A ficção nasce dos ecos da realidade. Em alguns dos livros de aventuras de Tintin o seu criador, Hergé, retratou golpes de estado, uns bem sucedidos, outros falhados. Um tema na ordem do dia em 2016, certo?

Na véspera do dia de São Vladimiro, no qual pede a tradição que o rei da Sildávia exiba publicamente o cetro que é símbolo maior do seu poder, uma conspiração é desmontada. No bolso de um dos conspiradores estava uma folha escrita com instruções para a tomada de poder, definida por Müsstler, o líder do partido A Guarda de Aço. Uma semana depois de ter eclodido na Turquia uma sublevação que, apesar de dominada no dia seguinte, tem conhecido repercussões diárias nesse país que habita entre solo europeu e asiático, a história desta tentativa abortada de golpe de estado na nação ficcionada que Hergé criou em finais dos anos 30 para ali levar mais uma aventura de Tintin – à qual chamou O Cetro de Ottokar – pode ser leitura para nos lembrar quantas vezes a ficção não retratou já histórias de tomadas do poder (umas bem sucedidas, outras nem por isso), sendo curioso verificar como, por vezes, destas tramas, nomes e personagens inventados, surgem casos que ressoam nas figuras e factos da vida real. De resto, se o nome citado – o do líder Müsstler – evoca uma clara alusão aos de Mussolini e Hitler, já o nome do seu partido não parece muito distante daquele que tem colocado a extrema direita grega nos noticiários nos mais recentes ciclos eleitorais e não estará muito longe da ideia de “lei e ordem” que, tantos anos depois de Nixon, parece estar a ter nova vida (mais imprevisível ainda) através da candidatura de Donald Trump à presidência dos EUA.

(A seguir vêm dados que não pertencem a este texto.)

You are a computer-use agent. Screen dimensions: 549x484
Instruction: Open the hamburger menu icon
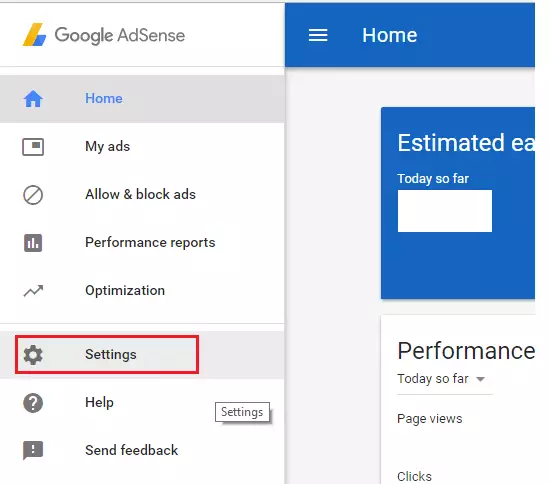(x=318, y=35)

Uma recente edição especial do Le Point dedicada aos golpes de estado e grandes complots da história, apresenta num dos seus textos uma observação sobre como o universo de Tintin refletiu sobre a sede do poder. O Cetro de Ottokar (1939) é essencialmente a história de uma tentativa de derrube de um rei através do roubo de um símbolo, a lei prevendo nestes casos a sua abdicação… E convenhamos que também não é estranha a estes nossos tempos a ideia da utilização de uma fundamentação constitucional para afastar um estadista e colocar outra figura no seu lugar.

O Cetro de Ottokar não é contudo a única das aventuras de Tintim em que assistimos a tentativas de assalto ao poder. Em Tintin no País do Ouro Negro (1950) parte da trama foca os planos de derrube de um emir por um xeque seu rival, que conta com o apoio de uma petrolífera. Esta ligação dos poderes económicos aos líderes políticos está também patente entre os livros O Ídolo Roubado (1937) e, mais ainda, em Tintin e os Pícaros (1976), pelos quais assistimos à troca pendular do poder entre o General Alcazar e o Coronel Tapioca, parodiando através do estado fictício de São Teodoro, um período de golpes de estado e ditaduras militares em países da América Latina.


Prancha de “Tintin e os Pícaros”

Dadas as pistas, nada como reencontrar as páginas destes álbuns. Há sempre motivos para nos conduzir a reencontros com os livros de Tintin.